» YOUR OBJECTIVE
Change every "Where is" in the lines below to "Where can I find", keeping all other text the same.

» RECORD EXCERPTS
- Opening Delimiter -

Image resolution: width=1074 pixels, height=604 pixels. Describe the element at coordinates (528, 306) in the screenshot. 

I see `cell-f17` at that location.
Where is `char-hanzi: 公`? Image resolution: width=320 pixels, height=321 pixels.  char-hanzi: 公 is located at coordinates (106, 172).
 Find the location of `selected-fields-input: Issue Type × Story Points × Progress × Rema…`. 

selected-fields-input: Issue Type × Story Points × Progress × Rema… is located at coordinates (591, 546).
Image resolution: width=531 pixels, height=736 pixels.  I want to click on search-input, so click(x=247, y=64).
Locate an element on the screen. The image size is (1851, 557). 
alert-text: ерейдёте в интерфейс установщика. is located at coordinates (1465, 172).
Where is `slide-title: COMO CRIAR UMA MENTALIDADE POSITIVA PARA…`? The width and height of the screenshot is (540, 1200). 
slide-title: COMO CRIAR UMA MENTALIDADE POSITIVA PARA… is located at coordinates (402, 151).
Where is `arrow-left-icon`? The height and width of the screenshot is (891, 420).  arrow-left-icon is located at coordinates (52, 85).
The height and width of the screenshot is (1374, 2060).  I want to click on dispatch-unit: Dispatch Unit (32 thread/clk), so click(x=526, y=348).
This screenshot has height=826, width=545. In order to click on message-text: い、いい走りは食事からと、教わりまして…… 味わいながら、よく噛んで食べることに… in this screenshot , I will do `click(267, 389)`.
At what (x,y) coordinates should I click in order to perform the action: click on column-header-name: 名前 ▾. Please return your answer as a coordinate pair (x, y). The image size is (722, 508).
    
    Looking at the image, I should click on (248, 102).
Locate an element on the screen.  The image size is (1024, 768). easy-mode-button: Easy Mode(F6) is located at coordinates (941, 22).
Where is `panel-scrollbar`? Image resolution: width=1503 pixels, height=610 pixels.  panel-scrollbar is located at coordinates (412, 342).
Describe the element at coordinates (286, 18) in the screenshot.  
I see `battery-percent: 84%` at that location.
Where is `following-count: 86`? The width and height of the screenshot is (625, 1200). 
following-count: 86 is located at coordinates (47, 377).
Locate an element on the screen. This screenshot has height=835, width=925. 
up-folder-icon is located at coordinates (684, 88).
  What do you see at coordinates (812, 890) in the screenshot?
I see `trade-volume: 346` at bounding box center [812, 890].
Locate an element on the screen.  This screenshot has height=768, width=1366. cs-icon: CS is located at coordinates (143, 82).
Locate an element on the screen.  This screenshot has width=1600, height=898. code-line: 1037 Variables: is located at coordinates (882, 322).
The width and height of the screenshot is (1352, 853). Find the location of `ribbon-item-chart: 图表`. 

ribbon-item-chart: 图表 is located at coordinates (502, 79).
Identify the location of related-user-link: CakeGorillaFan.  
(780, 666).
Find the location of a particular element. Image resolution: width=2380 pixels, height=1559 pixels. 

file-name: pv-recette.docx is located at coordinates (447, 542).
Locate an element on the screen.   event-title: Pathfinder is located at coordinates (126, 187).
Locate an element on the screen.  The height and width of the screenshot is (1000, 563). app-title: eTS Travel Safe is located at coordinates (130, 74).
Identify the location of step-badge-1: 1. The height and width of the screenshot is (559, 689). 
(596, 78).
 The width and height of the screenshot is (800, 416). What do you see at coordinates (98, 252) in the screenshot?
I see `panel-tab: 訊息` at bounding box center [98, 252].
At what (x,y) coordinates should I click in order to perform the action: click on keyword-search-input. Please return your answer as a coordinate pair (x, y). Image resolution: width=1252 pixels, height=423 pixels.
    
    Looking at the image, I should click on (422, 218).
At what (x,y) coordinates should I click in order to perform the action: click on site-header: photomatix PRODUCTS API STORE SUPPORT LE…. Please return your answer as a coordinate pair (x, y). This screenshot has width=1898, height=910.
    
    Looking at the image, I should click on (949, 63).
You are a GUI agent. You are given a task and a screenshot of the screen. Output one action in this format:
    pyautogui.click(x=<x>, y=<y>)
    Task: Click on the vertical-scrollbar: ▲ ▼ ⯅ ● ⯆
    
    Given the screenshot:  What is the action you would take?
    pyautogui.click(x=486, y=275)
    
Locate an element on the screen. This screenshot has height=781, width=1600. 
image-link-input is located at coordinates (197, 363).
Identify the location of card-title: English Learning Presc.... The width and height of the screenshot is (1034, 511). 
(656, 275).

- Closing Delimiter -

» TASK SOLUTION
Image resolution: width=1074 pixels, height=604 pixels. Describe the element at coordinates (528, 306) in the screenshot. 

I see `cell-f17` at that location.
Where can I find `char-hanzi: 公`? Image resolution: width=320 pixels, height=321 pixels.  char-hanzi: 公 is located at coordinates (106, 172).
 Find the location of `selected-fields-input: Issue Type × Story Points × Progress × Rema…`. 

selected-fields-input: Issue Type × Story Points × Progress × Rema… is located at coordinates (591, 546).
Image resolution: width=531 pixels, height=736 pixels.  I want to click on search-input, so click(x=247, y=64).
Locate an element on the screen. The image size is (1851, 557). 
alert-text: ерейдёте в интерфейс установщика. is located at coordinates (1465, 172).
Where can I find `slide-title: COMO CRIAR UMA MENTALIDADE POSITIVA PARA…`? The width and height of the screenshot is (540, 1200). 
slide-title: COMO CRIAR UMA MENTALIDADE POSITIVA PARA… is located at coordinates (402, 151).
Where can I find `arrow-left-icon`? The height and width of the screenshot is (891, 420).  arrow-left-icon is located at coordinates (52, 85).
The height and width of the screenshot is (1374, 2060).  I want to click on dispatch-unit: Dispatch Unit (32 thread/clk), so click(x=526, y=348).
This screenshot has height=826, width=545. In order to click on message-text: い、いい走りは食事からと、教わりまして…… 味わいながら、よく噛んで食べることに… in this screenshot , I will do `click(267, 389)`.
At what (x,y) coordinates should I click in order to perform the action: click on column-header-name: 名前 ▾. Please return your answer as a coordinate pair (x, y). The image size is (722, 508).
    
    Looking at the image, I should click on (248, 102).
Locate an element on the screen.  The image size is (1024, 768). easy-mode-button: Easy Mode(F6) is located at coordinates (941, 22).
Where can I find `panel-scrollbar`? Image resolution: width=1503 pixels, height=610 pixels.  panel-scrollbar is located at coordinates (412, 342).
Describe the element at coordinates (286, 18) in the screenshot.  
I see `battery-percent: 84%` at that location.
Where can I find `following-count: 86`? The width and height of the screenshot is (625, 1200). 
following-count: 86 is located at coordinates (47, 377).
Locate an element on the screen. This screenshot has height=835, width=925. 
up-folder-icon is located at coordinates (684, 88).
  What do you see at coordinates (812, 890) in the screenshot?
I see `trade-volume: 346` at bounding box center [812, 890].
Locate an element on the screen.  This screenshot has height=768, width=1366. cs-icon: CS is located at coordinates (143, 82).
Locate an element on the screen.  This screenshot has width=1600, height=898. code-line: 1037 Variables: is located at coordinates (882, 322).
The width and height of the screenshot is (1352, 853). Find the location of `ribbon-item-chart: 图表`. 

ribbon-item-chart: 图表 is located at coordinates (502, 79).
Identify the location of related-user-link: CakeGorillaFan.  
(780, 666).
Find the location of a particular element. Image resolution: width=2380 pixels, height=1559 pixels. 

file-name: pv-recette.docx is located at coordinates (447, 542).
Locate an element on the screen.   event-title: Pathfinder is located at coordinates (126, 187).
Locate an element on the screen.  The height and width of the screenshot is (1000, 563). app-title: eTS Travel Safe is located at coordinates (130, 74).
Identify the location of step-badge-1: 1. The height and width of the screenshot is (559, 689). 
(596, 78).
 The width and height of the screenshot is (800, 416). What do you see at coordinates (98, 252) in the screenshot?
I see `panel-tab: 訊息` at bounding box center [98, 252].
At what (x,y) coordinates should I click in order to perform the action: click on keyword-search-input. Please return your answer as a coordinate pair (x, y). Image resolution: width=1252 pixels, height=423 pixels.
    
    Looking at the image, I should click on (422, 218).
At what (x,y) coordinates should I click in order to perform the action: click on site-header: photomatix PRODUCTS API STORE SUPPORT LE…. Please return your answer as a coordinate pair (x, y). This screenshot has width=1898, height=910.
    
    Looking at the image, I should click on (949, 63).
You are a GUI agent. You are given a task and a screenshot of the screen. Output one action in this format:
    pyautogui.click(x=<x>, y=<y>)
    Task: Click on the vertical-scrollbar: ▲ ▼ ⯅ ● ⯆
    
    Given the screenshot:  What is the action you would take?
    pyautogui.click(x=486, y=275)
    
Locate an element on the screen. This screenshot has height=781, width=1600. 
image-link-input is located at coordinates (197, 363).
Identify the location of card-title: English Learning Presc.... The width and height of the screenshot is (1034, 511). 
(656, 275).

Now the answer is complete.